À Ottawa, l’ensemble des partis politiques trouve rarement un terrain d’entente. Pourtant, les formations unissent leurs voix et conviennent que Loblaw et Walmart doivent se conformer au fameux code de conduite.

Le comité parlementaire de l’agriculture à Ottawa a envoyé un ultimatum à Loblaw et à Walmart, geste que l’on voit très rarement. Dans une lettre du comité envoyée vendredi dernier à Loblaw et à Walmart, Ottawa exhorte les deux détaillants à se conformer volontairement au code de conduite proposé, sans quoi une action législative pourrait s’ensuivre. En principe, le Canada est sur le point d’adopter un code obligatoire coordonné par le gouvernement et dirigé par l’industrie. Une bonne nouvelle pour les Canadiens, même si beaucoup ne réalisent pas encore son importance.

Le fait que tous les partis politiques s’accordent pour dire que le code de conduite représente un outil essentiel pour stabiliser le prix des aliments au fil du temps est en soi notable.

Ce code vise à fournir aux entreprises alimentaires un refuge sûr pour la résolution des conflits grâce à un secrétariat désigné, offrant une solution de rechange à la norme actuelle où les entreprises n’ont d’autre option que d’accepter des conditions défavorables, surtout imposées par Loblaw et Walmart.

L’objectif du code n’est pas de dicter les prix, mais plutôt de garantir des pratiques contractuelles équitables pour toutes les entités impliquées, y compris les entreprises en démarrage, les agriculteurs et les petites entreprises familiales de transformation des aliments, offrant ainsi une prévisibilité financière tellement nécessaire pour les fournisseurs. L’industrie se voit envahie par les décisions unilatérales et des accords rompus par les épiciers.

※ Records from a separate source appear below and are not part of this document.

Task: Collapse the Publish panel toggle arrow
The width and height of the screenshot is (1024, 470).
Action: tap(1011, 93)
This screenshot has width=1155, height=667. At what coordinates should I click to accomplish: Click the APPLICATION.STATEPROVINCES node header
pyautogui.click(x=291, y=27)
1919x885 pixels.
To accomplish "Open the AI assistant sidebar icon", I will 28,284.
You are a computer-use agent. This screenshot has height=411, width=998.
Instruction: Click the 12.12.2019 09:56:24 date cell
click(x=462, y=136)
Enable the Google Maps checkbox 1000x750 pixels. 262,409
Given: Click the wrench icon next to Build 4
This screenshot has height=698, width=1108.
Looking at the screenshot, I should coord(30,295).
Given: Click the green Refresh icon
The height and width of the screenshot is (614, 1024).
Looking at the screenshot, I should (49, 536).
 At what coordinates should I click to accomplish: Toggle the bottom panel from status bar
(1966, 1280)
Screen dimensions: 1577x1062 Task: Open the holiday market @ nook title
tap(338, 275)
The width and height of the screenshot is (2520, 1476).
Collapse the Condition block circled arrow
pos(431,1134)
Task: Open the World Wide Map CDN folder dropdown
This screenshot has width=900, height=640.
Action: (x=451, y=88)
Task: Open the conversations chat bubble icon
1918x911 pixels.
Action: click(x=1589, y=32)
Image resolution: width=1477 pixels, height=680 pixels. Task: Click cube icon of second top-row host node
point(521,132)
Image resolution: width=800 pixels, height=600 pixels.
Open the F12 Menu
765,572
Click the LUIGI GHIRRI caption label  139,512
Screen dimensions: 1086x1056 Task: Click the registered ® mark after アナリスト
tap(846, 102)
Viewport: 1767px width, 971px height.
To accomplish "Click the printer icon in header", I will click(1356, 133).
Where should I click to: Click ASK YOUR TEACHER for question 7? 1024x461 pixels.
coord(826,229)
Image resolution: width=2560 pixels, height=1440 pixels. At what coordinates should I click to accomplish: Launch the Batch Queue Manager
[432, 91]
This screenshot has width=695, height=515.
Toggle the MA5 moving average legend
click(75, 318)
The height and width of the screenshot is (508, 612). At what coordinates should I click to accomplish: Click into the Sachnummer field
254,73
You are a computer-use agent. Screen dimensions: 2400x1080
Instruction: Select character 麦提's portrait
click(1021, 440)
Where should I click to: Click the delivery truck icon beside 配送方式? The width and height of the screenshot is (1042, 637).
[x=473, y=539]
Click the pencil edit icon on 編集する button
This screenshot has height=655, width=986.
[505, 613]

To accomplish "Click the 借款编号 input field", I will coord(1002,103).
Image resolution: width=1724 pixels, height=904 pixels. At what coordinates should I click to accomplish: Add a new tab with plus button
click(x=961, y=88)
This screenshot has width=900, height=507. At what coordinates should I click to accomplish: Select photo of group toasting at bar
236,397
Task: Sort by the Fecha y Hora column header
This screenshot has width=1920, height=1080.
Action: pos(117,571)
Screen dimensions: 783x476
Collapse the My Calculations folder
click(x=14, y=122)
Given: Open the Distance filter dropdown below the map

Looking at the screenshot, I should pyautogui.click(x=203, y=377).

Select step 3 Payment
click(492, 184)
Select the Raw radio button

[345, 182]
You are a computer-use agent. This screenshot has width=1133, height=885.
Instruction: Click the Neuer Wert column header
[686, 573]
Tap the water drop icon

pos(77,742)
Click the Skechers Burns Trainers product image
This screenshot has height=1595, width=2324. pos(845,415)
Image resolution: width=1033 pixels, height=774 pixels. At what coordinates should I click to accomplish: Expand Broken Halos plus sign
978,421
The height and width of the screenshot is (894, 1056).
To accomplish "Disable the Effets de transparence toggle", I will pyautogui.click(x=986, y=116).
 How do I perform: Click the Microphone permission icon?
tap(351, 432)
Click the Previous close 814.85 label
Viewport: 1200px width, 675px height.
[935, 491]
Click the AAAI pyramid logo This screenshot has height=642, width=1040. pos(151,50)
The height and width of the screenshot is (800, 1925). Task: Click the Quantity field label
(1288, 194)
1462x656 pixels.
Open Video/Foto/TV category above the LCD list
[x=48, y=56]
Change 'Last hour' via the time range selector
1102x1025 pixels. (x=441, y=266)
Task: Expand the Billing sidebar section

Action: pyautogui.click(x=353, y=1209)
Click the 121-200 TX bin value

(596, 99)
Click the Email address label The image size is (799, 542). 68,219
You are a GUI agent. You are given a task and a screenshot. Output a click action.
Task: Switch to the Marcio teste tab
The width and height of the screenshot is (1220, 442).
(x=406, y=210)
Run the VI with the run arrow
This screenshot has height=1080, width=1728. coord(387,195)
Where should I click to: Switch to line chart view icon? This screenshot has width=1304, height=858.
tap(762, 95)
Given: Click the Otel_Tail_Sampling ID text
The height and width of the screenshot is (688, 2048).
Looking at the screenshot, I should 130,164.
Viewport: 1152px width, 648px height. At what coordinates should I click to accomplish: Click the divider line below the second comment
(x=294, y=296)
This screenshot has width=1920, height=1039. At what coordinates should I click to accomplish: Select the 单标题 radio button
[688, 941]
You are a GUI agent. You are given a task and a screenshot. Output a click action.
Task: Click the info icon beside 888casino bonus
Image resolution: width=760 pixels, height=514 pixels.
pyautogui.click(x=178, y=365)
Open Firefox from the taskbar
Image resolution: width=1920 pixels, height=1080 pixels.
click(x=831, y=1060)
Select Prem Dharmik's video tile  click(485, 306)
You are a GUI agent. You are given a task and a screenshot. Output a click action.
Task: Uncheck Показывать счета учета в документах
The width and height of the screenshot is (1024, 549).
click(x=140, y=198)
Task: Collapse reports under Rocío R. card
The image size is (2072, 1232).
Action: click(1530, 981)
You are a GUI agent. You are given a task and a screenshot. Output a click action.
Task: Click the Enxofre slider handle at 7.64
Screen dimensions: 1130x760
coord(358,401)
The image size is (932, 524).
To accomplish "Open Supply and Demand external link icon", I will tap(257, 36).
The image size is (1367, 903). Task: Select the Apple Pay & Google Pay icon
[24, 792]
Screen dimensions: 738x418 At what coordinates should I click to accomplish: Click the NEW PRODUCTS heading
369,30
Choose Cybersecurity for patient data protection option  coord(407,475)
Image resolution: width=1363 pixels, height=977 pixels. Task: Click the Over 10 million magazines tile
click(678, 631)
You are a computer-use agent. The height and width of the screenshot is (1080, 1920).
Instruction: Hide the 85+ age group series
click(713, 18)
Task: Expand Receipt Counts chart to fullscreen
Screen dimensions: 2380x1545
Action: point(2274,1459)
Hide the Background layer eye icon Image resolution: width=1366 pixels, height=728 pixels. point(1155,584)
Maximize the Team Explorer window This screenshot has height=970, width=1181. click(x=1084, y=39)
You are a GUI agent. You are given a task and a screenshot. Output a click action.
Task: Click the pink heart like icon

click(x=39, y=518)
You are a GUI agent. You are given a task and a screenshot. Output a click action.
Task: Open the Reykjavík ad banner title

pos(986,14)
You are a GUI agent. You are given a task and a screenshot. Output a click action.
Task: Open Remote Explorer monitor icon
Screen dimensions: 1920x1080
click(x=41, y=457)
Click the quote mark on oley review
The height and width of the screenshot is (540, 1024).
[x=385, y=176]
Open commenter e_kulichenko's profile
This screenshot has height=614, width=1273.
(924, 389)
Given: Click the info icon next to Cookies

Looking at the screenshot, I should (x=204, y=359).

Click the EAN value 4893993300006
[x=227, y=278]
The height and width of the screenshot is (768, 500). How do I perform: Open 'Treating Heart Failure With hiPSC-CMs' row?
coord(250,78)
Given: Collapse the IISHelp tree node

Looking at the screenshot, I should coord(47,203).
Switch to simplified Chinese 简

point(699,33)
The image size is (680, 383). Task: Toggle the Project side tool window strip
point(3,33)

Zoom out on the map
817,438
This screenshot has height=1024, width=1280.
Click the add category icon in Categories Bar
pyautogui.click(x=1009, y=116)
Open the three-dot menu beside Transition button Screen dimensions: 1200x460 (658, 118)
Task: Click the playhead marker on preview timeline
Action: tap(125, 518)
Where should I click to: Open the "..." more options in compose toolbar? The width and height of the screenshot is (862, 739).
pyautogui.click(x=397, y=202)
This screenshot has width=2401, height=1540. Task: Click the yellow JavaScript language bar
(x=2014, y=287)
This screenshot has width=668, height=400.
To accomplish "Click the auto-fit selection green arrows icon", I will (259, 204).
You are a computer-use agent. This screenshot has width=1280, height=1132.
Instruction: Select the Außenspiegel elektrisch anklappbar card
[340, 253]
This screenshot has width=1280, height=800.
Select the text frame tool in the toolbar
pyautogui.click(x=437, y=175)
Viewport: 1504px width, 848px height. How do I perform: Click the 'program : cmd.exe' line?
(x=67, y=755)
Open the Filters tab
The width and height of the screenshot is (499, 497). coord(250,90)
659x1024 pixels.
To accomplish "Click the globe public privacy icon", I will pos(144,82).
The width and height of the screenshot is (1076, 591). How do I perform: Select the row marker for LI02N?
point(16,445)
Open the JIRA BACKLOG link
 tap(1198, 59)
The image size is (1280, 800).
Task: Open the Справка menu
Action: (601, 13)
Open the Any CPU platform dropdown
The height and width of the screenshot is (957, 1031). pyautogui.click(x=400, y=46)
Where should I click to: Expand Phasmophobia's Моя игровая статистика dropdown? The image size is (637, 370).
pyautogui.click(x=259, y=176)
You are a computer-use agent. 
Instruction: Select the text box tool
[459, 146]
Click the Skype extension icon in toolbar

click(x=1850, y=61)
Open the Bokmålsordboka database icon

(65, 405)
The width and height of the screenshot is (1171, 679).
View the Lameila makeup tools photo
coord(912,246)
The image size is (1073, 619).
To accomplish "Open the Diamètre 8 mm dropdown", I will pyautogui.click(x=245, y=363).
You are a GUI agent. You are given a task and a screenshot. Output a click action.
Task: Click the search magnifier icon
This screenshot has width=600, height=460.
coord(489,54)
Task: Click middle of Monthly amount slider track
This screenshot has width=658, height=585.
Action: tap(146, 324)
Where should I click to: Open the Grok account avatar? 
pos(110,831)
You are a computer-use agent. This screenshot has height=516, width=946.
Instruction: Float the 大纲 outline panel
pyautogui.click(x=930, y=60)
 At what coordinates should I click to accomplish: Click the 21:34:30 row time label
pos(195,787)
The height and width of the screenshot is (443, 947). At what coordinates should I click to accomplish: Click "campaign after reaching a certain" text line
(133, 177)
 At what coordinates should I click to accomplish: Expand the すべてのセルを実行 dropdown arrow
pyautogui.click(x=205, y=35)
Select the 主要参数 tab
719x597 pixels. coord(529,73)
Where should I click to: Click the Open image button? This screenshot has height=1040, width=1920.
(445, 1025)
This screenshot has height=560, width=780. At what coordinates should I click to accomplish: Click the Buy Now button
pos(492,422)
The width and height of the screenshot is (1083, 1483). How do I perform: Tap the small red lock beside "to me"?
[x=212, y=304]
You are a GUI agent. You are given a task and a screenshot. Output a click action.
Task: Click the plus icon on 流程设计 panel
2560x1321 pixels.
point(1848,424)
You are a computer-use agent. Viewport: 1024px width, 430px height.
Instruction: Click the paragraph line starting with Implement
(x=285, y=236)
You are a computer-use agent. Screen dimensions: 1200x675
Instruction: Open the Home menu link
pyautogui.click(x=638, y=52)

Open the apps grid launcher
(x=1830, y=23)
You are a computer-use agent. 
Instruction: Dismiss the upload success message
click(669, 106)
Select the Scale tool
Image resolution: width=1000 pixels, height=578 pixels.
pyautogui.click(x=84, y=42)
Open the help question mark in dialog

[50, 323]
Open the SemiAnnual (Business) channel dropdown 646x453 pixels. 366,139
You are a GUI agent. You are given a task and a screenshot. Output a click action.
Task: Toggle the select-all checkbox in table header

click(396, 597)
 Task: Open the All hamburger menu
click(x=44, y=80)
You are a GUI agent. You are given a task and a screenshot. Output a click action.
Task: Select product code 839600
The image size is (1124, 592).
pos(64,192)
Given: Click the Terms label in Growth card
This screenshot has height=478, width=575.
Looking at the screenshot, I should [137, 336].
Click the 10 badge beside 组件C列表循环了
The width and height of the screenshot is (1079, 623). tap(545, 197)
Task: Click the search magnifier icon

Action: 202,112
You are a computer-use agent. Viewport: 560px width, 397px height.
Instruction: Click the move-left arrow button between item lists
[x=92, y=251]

L’introduction du code peut sembler paradoxale pour les fervents défenseurs du libre marché et les conservateurs qui voient généralement l’intervention gouvernementale avec scepticisme. Des entreprises comme Walmart et Loblaw, ayant atteint leur domination sur le marché grâce à des décisions stratégiques, sont souvent célébrées pour leur succès. Cependant, le problème en jeu dépasse leurs réalisations.

L’industrie alimentaire est distincte pour deux raisons principales. Premièrement, elle réalise des marges bénéficiaires très minces sur toute la chaîne d’approvisionnement, nécessitant une planification et une coordination minutieuses. Deuxièmement, la dynamique de pouvoir est déséquilibrée, les fournisseurs devant payer des frais substantiels aux épiciers pour avoir le privilège de faire affaire avec eux. Ce modus operandi n’existe pas dans d’autres secteurs. Cette dynamique a conféré aux épiciers un pouvoir important, influençant le marché à leur avantage.

Cette domination a non seulement étouffé la concurrence, mais également marginalisé les épiciers indépendants, affectant particulièrement les Canadiens dans les petites villes en limitant leur accès aux magasins à proximité.

La tendance à la hausse des frais d’épicerie, principalement entraînée par Loblaw et Walmart, exacerbe les défis pour les fournisseurs et les épiciers indépendants.

Il est primordial de comprendre que l’objectif du code n’est pas de réduire les prix. De telles attentes seraient fantaisistes. Le code vise l’atténuation de la volatilité des prix, une situation omniprésente qui éclipse le problème plus fondamental de l’inflation alimentaire. Même si les prix plus élevés nous préoccupent, il faut reconnaître l’inflation alimentaire comme un phénomène économique normal, essentiel pour que les entreprises prospèrent et garantissent la sécurité des produits alimentaires. L’idéal est d’atteindre un taux d’inflation alimentaire oscillant entre 1,5 % et 2,5 %, une fourchette observée pour la dernière fois à l’été 2021. Les prévisions suggérées dans le Rapport sur les prix alimentaires au Canada 2024 s’attendent à un retour vers ces taux d’ici la fin de l’année.

La volatilité des prix, exacerbée par l’augmentation des frais d’épicerie et la manipulation des prix autour des périodes de gel des prix, de novembre à février, reste une préoccupation majeure en vue de réduire la volatilité des prix. Bien que le code ne puisse pas éliminer ces pratiques, il pourra réduire considérablement leur répercussion sur les prix de détail des aliments.

Plus important encore, le code promet une plus grande transparence au sein de la chaîne alimentaire. Un rapport annuel du secrétariat, qui dresse la liste des entreprises conformes et de celles qui ne respectent pas les règles établies, introduit un niveau de responsabilité sans précédent dans l’industrie alimentaire canadienne.

Même si le code de conduite des épiciers peut initialement sembler contre-intuitif pour certains, ses avantages pour les consommateurs, les fournisseurs et le marché global ne peuvent être surestimés. Il représente un pas vers une industrie alimentaire plus équitable et stable au Canada.